### What you will do
Hand back, word for word, the lines from the one containing "Viewport: 580px width, 384px height." to the end of the records, both included, and leave out pictures.

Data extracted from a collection
━━━━━━━━━━━━━━━━━━━━━━━━━━━━━━

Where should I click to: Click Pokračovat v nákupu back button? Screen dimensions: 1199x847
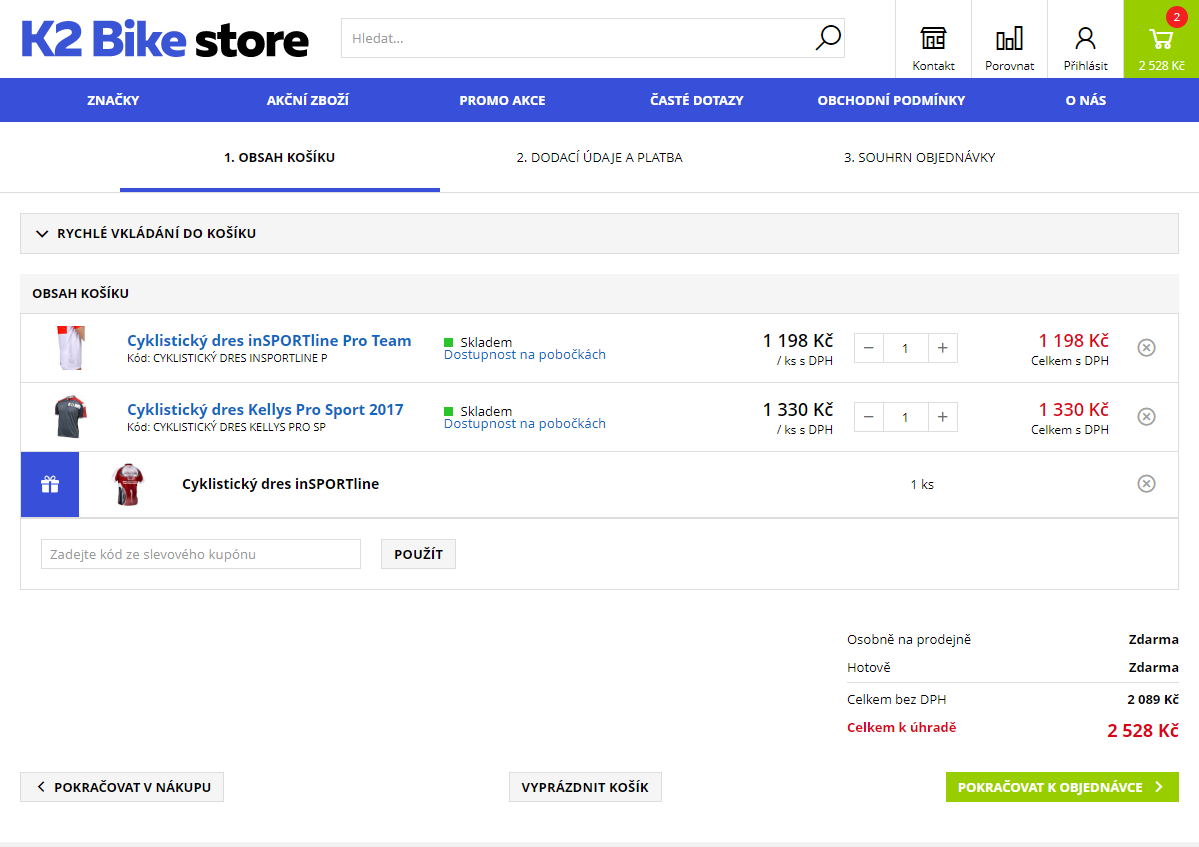(122, 787)
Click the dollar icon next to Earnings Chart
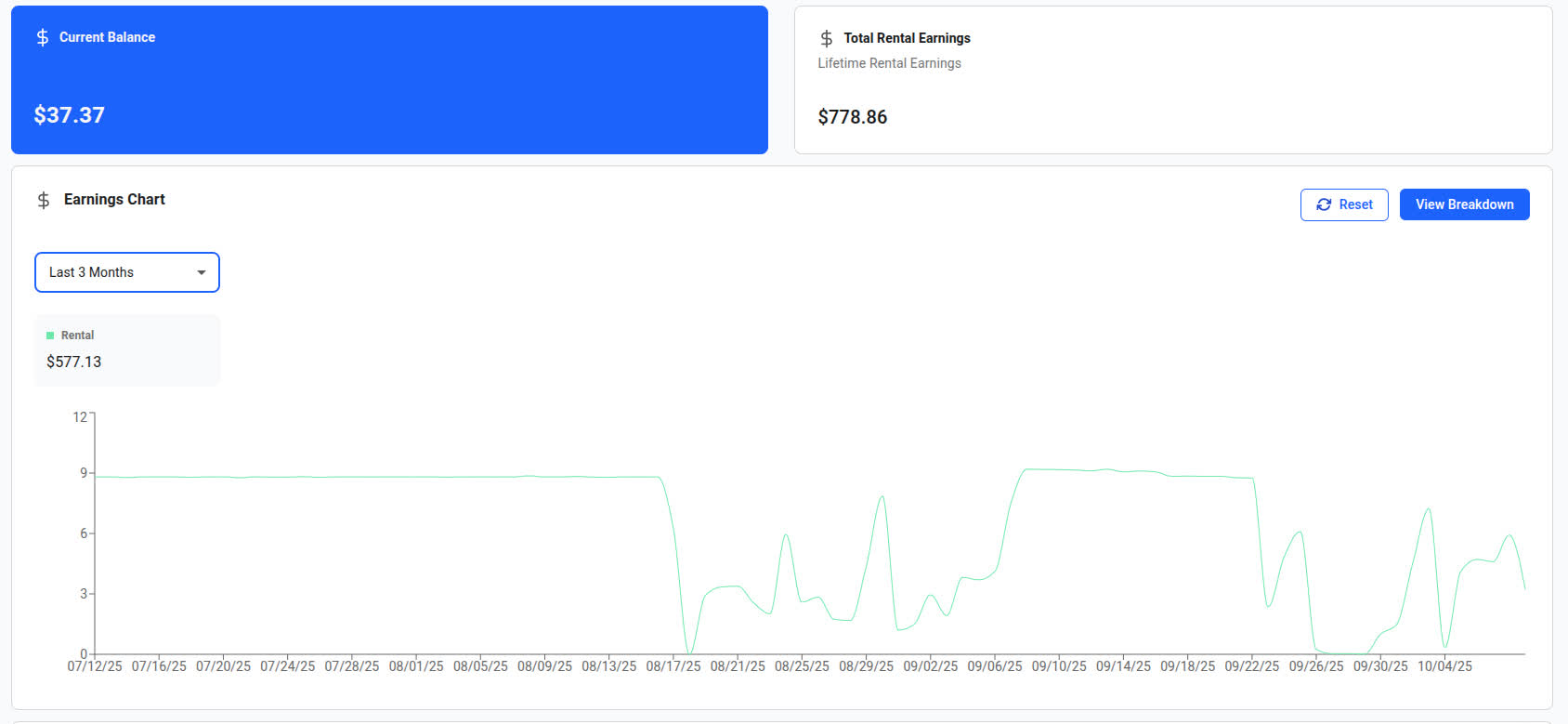 [44, 200]
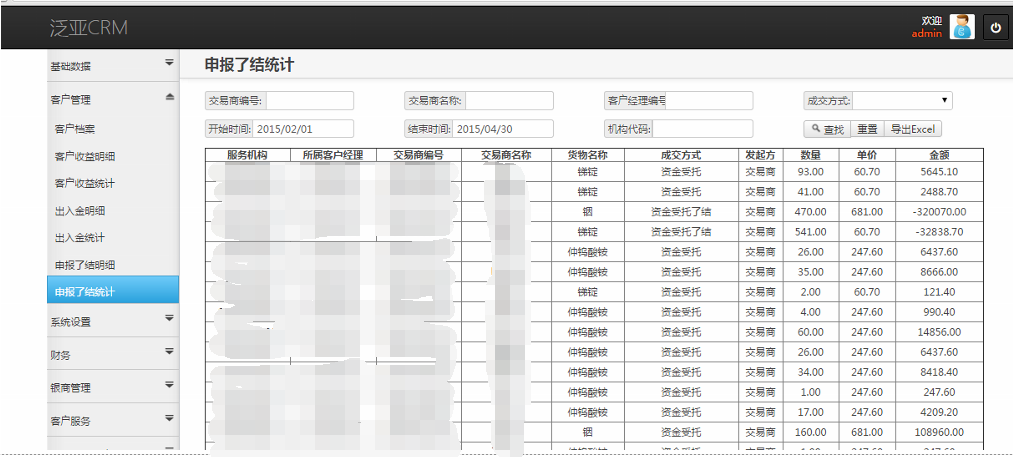The width and height of the screenshot is (1013, 457).
Task: Go to 申报了结明细 page
Action: pos(84,265)
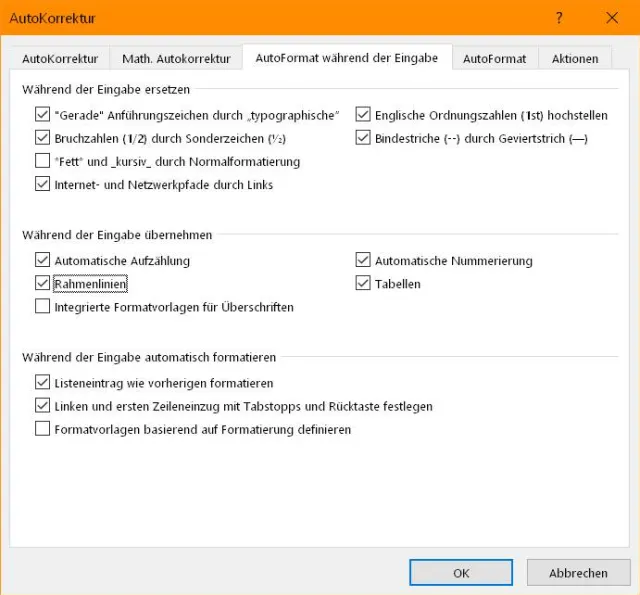Viewport: 640px width, 595px height.
Task: Click the OK button
Action: click(461, 573)
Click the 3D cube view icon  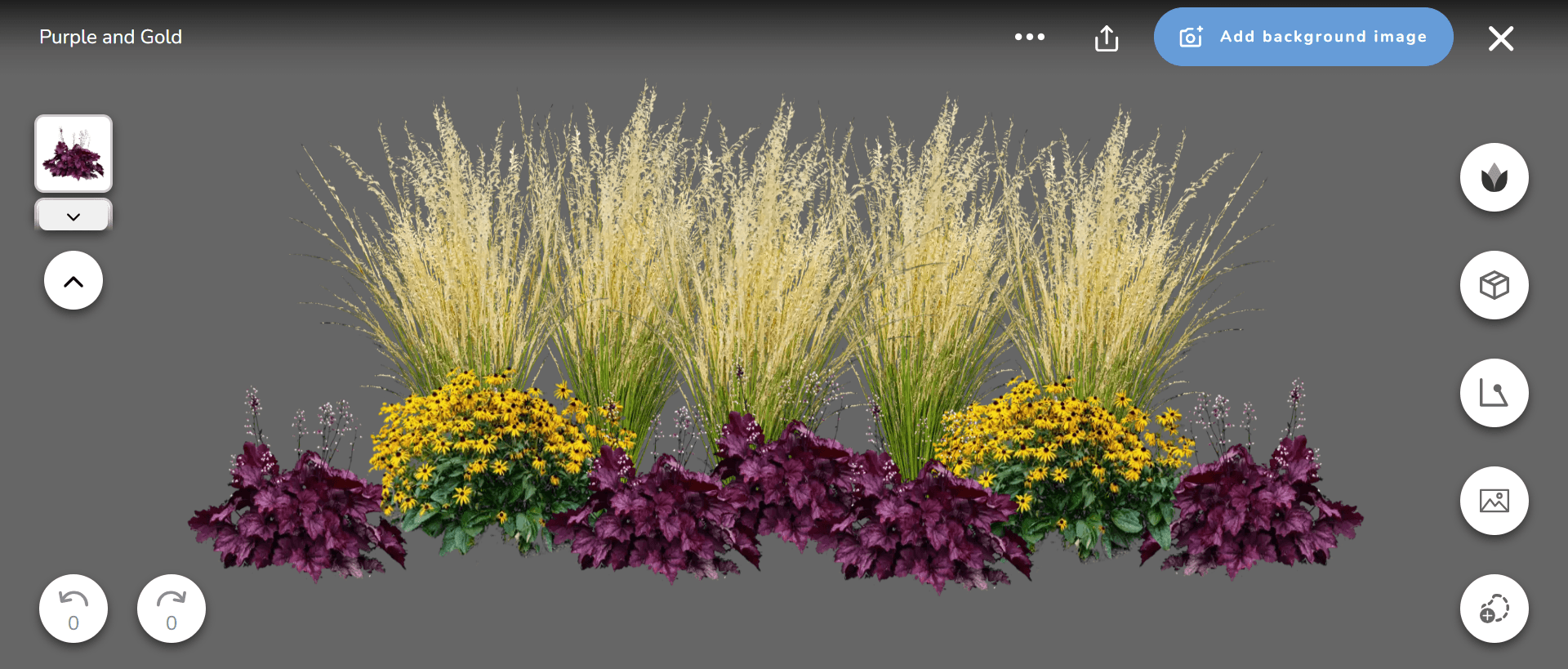pyautogui.click(x=1494, y=285)
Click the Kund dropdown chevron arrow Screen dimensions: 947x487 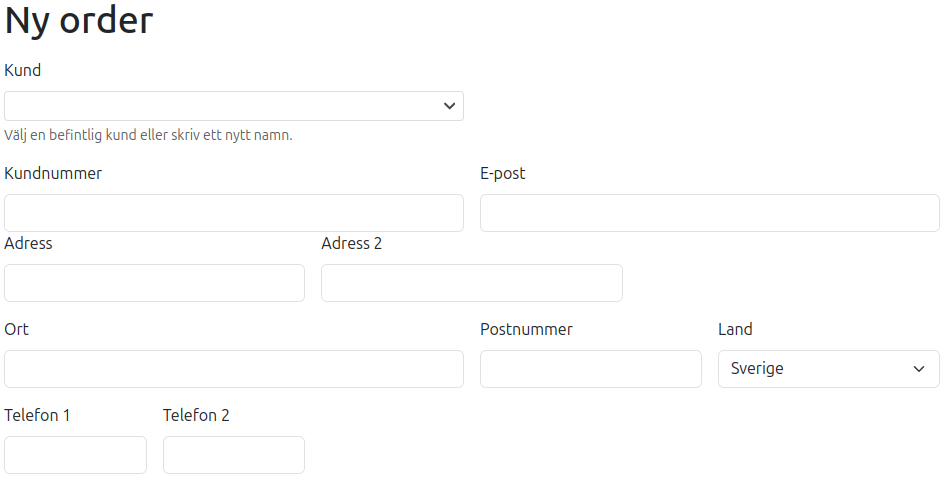(x=449, y=106)
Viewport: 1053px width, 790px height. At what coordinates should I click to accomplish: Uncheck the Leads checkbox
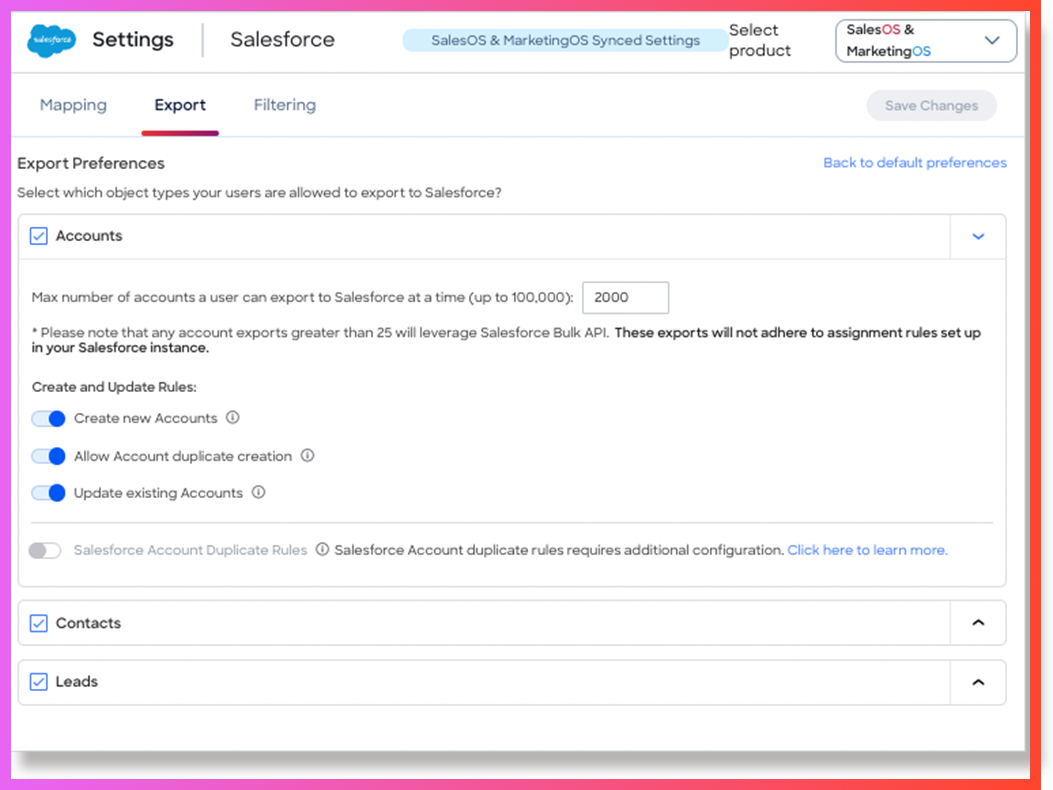38,681
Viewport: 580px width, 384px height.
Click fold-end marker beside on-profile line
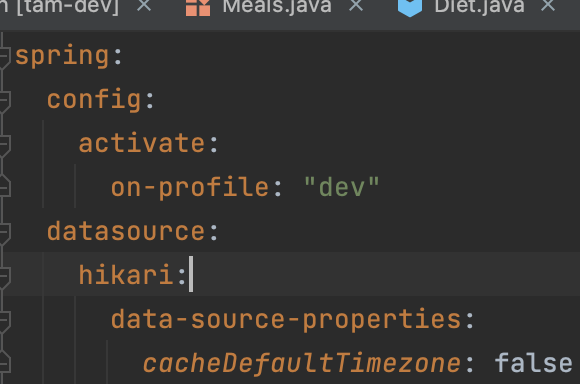point(4,186)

━━━━━━━━━━━━━━━━━━━━━━━━━━━━━━

### Solution for this exercise
Viewport: 580px width, 384px height.
Click fold-end marker beside on-profile line
point(4,186)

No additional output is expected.